>> start MATERIAL FOR THIS TASK

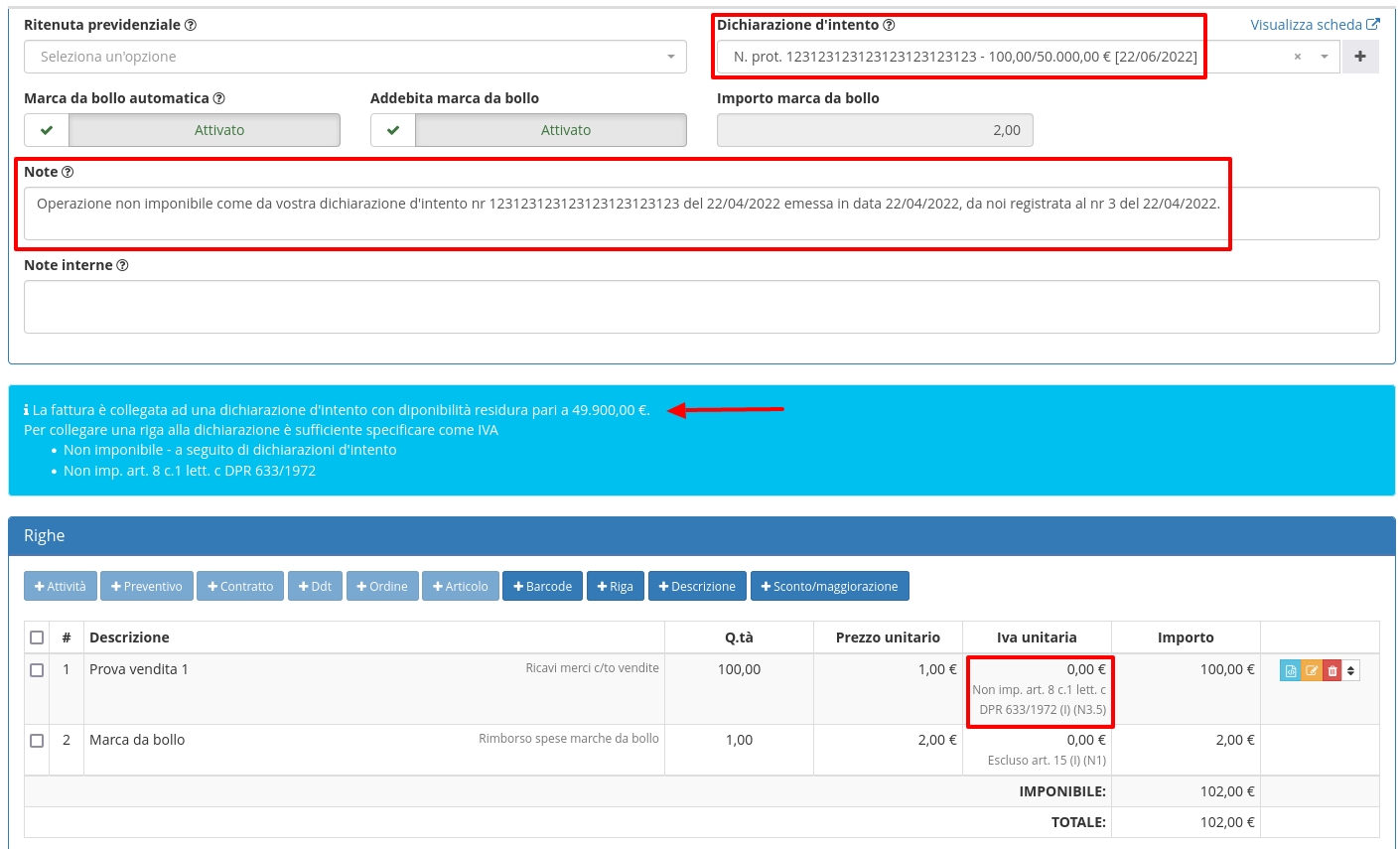The image size is (1400, 849).
Task: Click the Barcode button
Action: pos(542,586)
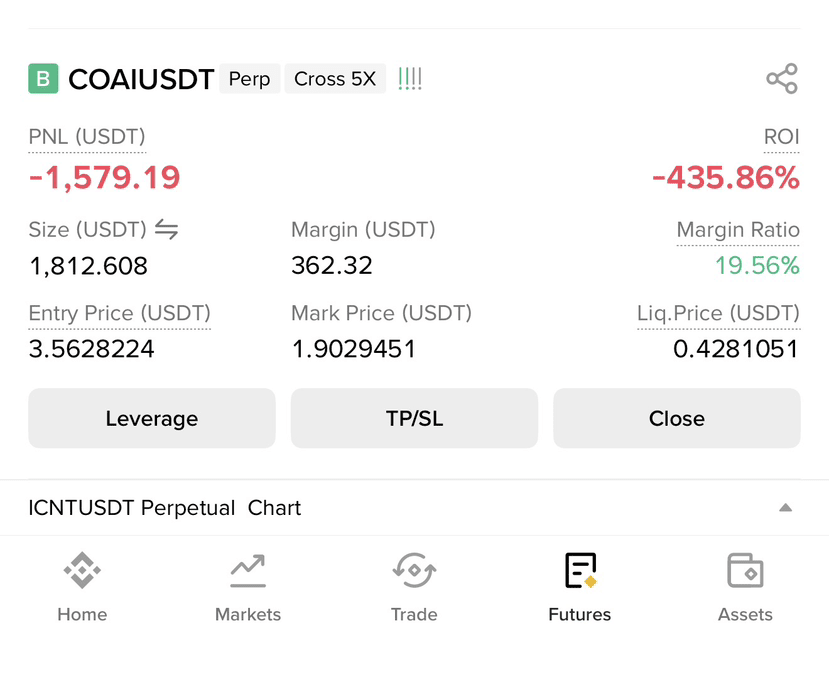Tap the green B buy-side badge
The width and height of the screenshot is (829, 692).
coord(43,79)
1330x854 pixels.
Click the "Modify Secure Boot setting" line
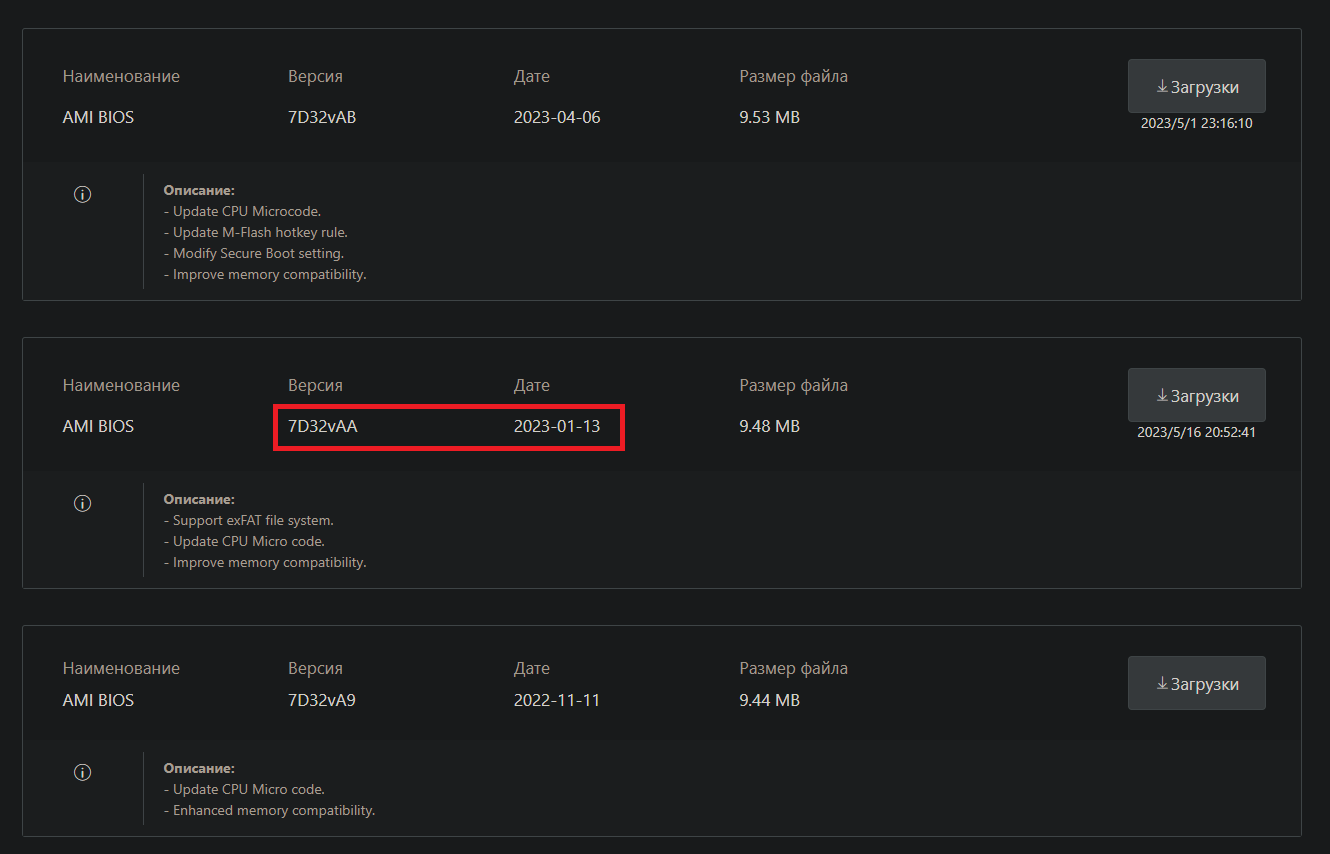(x=257, y=253)
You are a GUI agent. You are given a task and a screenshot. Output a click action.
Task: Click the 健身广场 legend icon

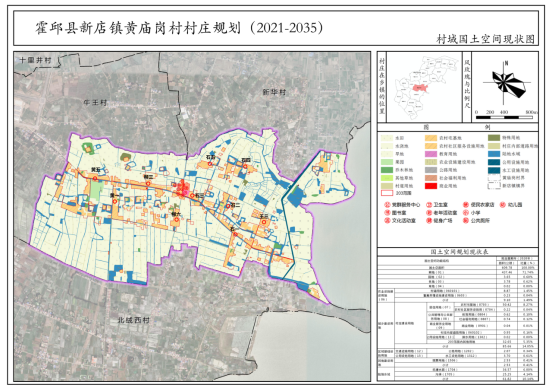coord(429,221)

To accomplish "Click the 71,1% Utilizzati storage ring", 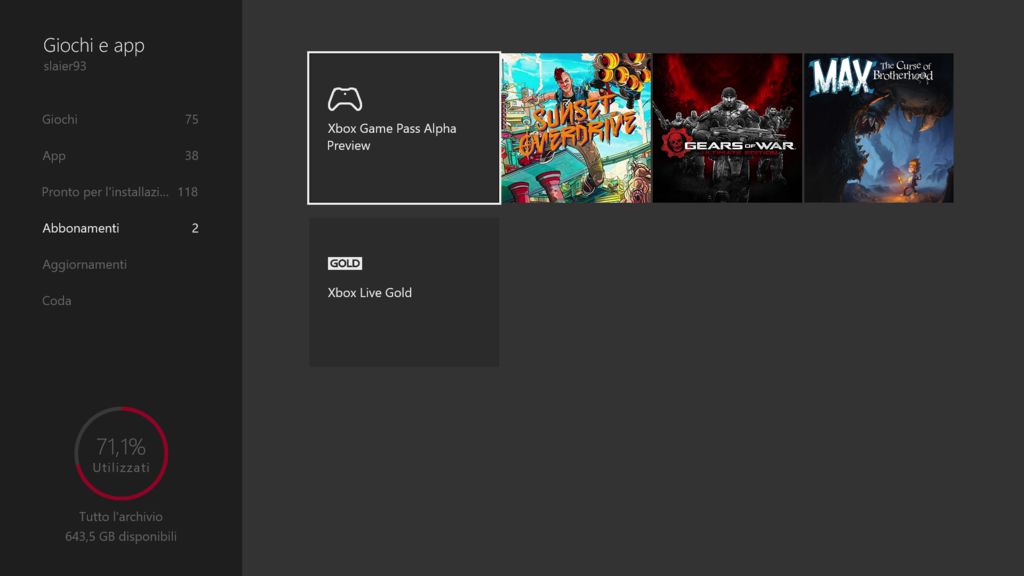I will [121, 453].
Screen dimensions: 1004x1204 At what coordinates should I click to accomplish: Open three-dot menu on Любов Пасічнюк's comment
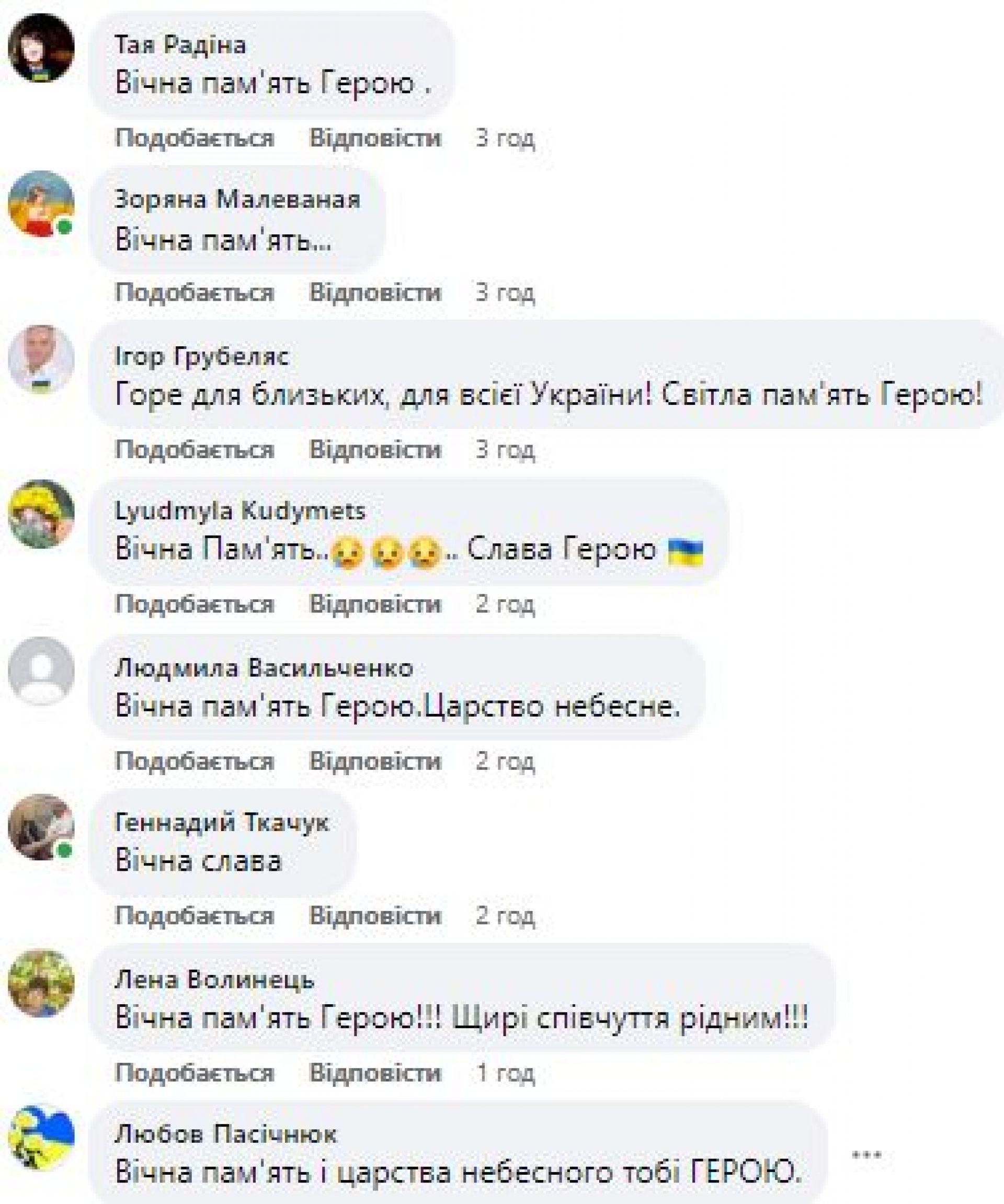coord(866,1154)
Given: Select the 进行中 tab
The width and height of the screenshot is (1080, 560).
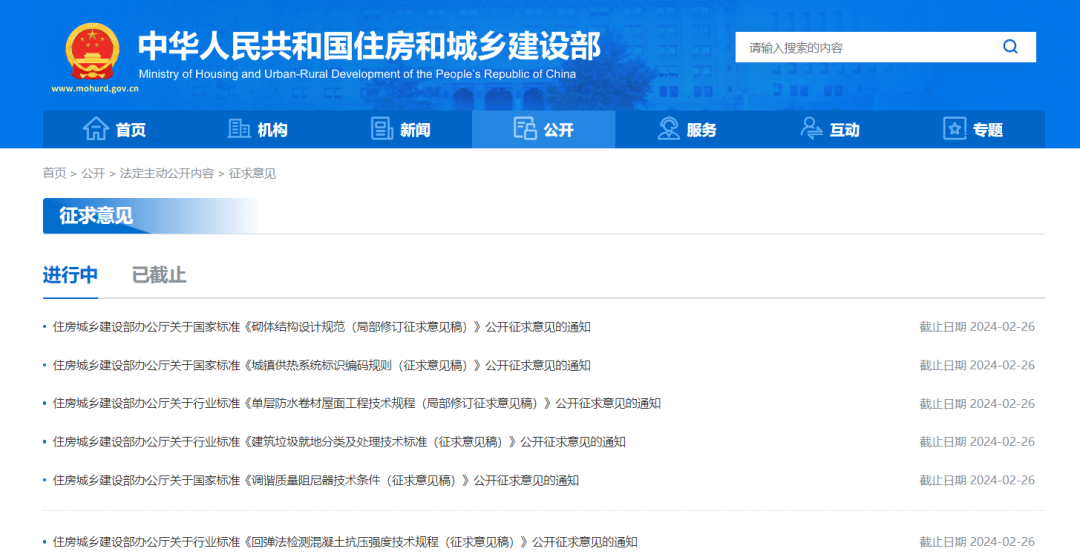Looking at the screenshot, I should pyautogui.click(x=70, y=275).
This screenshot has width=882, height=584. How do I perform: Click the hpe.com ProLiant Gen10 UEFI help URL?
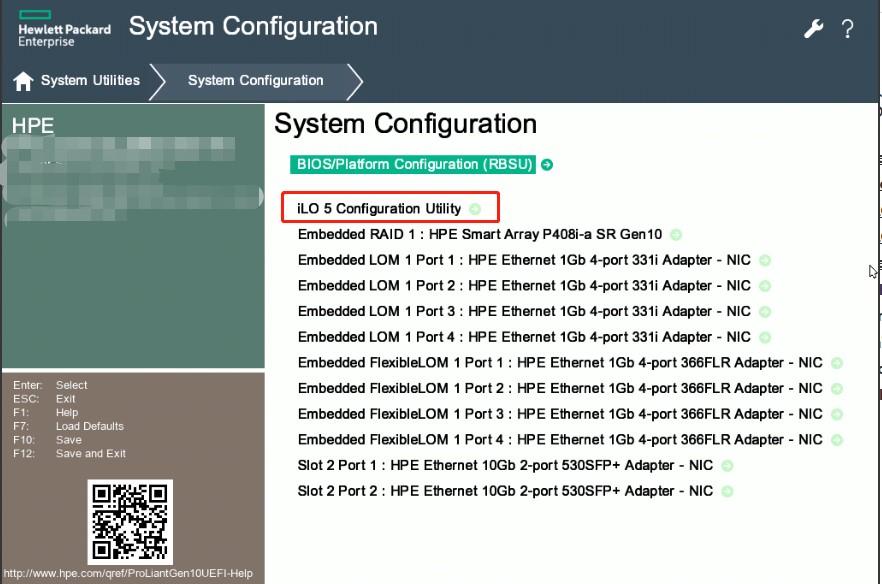[128, 574]
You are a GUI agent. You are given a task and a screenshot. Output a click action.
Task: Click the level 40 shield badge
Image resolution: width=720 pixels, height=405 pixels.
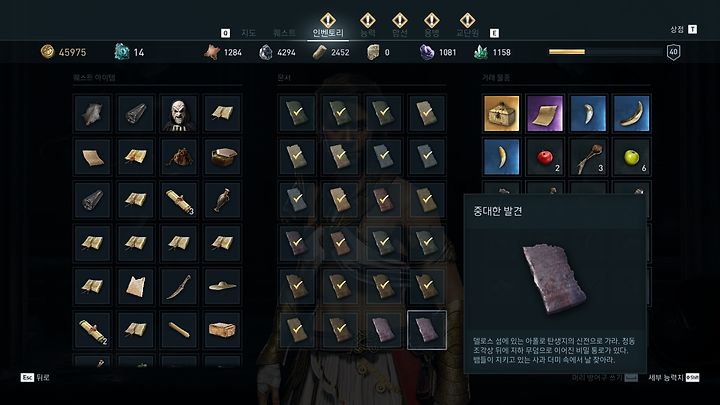pos(673,52)
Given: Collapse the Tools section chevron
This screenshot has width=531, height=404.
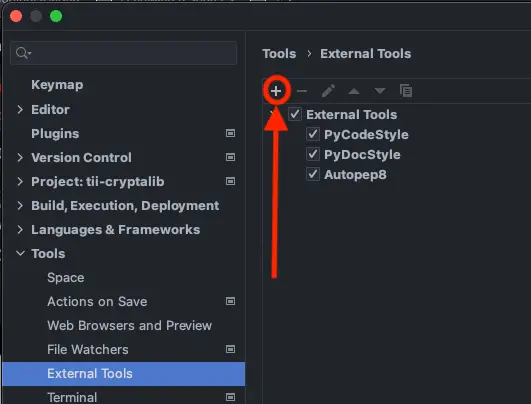Looking at the screenshot, I should [x=20, y=253].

>> end MATERIAL FOR THIS TASK

Return the lines above word for word, from the very first one down to the line containing "coord(429,221)", including both of those. Leave the pictures out.

The image size is (1400, 849).
Task: Click the Barcode button
Action: pos(542,586)
Tap the green B buy-side badge
The width and height of the screenshot is (829, 692).
coord(43,79)
1330x854 pixels.
Click the "Modify Secure Boot setting" line
(x=257, y=253)
You are a GUI agent. You are given a task and a screenshot. Output a click action.
Task: Click the 健身广场 legend icon

coord(429,221)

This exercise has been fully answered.